Halkların Demokratik Partisi (HDP) Milletvekili Dilşad Cambaz Kaya, HDP Sultangazi İlçe Eşbaşkanı Berivan Zadsan, Gazi Cemevi, Demokratik Alevi Dernekleri (DAD), Demokratik Kadın Hareketi, Yeni Demokrat Kadın ve HDK temsilcileri katıldı.
Basın açıklamasını okuyan Yeni Demokrat Kadın'dan Goze Hurustan, Ataerkil kapitalist sistemin yarattığı eşitsizliğin derinleştiğini vurgulayarak, "Covıd-19 pandemisiyle birlikte devletler, uyguladıkları baskıcı politikalarla kadına yönelik şiddetin boyutlarını ve dozajını arttırdı" dedi. Hurustan, her türlü baskıya karşı kadınların alanlarda mücadeleyi büyüteceğini söyledi.
'FAİLİN CEZASIZLIĞI KADIN DÜŞMANI POLİTİKALARIN SONUCU'
Erkek devlet şiddetinin sıradanlaştırılmaya çalışıldığına dikkat çeken Hurustan, "Ülkemizde erkek şiddeti her gün daha da vahşileşirken kadınlara, LGBTİ+'lara yönelik şiddette ve çocuk istismarında cezasızlık özel bir politika olarak uygulanıyor. Eril yargı kararlarıyla birleşen iktidarın kadın düşmanlığı, şiddet faillerini cesaretlendirmeye devam ediyor. İpek Er'in henüz 18 yaşında intiharının açığa çıkardığı özel savaş politikası ile teşhir olan erkek devlet şiddeti ve failin cezasızlığı kadın düşmanı politikaların bir sonucu olarak karşımıza çıkıyor" şeklinde konuştu.
Pandemi dönemindeki infaz düzenlemelerini hatırlatan Hurustan, "Failler pandemi koşullarında hiç bir önlem alınmadan evlerine gönderiliyor. Kadınları şiddete karşı koruyan yasalar esnetiliyor, sığınma evlerine erişim zorlaştırılıyor. Şiddete karşı savunmasız bırakılmamız için nafaka hakkının gaspı, arabuluculuk gibi hazırlıklarla boşanmaların önlenmesinin hesapları yapılıyor" diye belirtti.
Hurustan, pandeminin fırsatçılığa yol açtığını belirterek, "kazanımlarımız yok edilmek isteniyor, sermayeyi gözeten salgın tedbirleri bizi daha da yoksullaştırıyor, emeğimiz üzerindeki sömürü katmerleşiyor.
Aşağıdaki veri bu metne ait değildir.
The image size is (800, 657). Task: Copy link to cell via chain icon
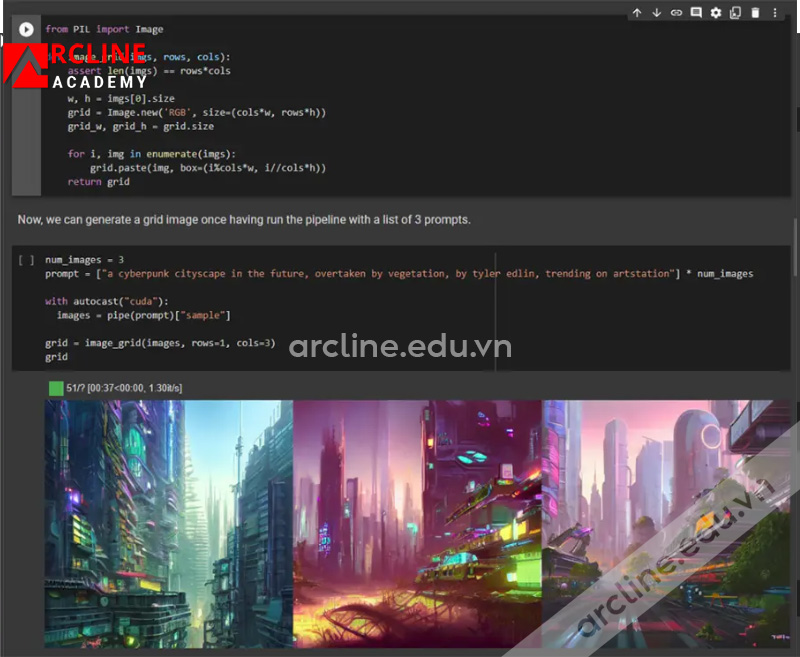[676, 13]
Pandemi koşullarında büyüyen ekonomik kriz var olan cinsiyet eşitsizliğini derinleştirirken artan kadın işsizliği ve yoksulluğuna dair hiç bir önlem alınmıyor. Bakım sorumluluklarıyla birlikte ev içinde artan iş yükü cinsiyetçi iş bölümünü belirginleştirirken kadınları koruyan ve güçlendiren uygulamalar yerine esnek çalışma modeliyle bizi düşük ücretlerle güvencesiz, örgütsüz çalıştırmanın, ücretli-ücretsiz emeğimizi daha da değersizleştirmenin yolları aranıyor" dedi.
'25 KASIM'DA SOKAKLARDA'
Hurustan, tüm bu sorunların çözümünün kadınların sokaklarda haklarını aramaktan vazgeçmemekten, susmamaktan geçtiğini ifade etti. Hurustan son olarak, "Hakkımız olanı ancak sokaklarda olarak alacağımızı, evde, işte, sokakta, cezaevinde, okulda ve yaşadığımız her yerde mücadeleyi büyütürsek kazanacağımızı biliyoruz ve vazgeçmiyoruz!" diyerek kadınları 25 Kasım'da birlikte mücadele etmeye çağırdı.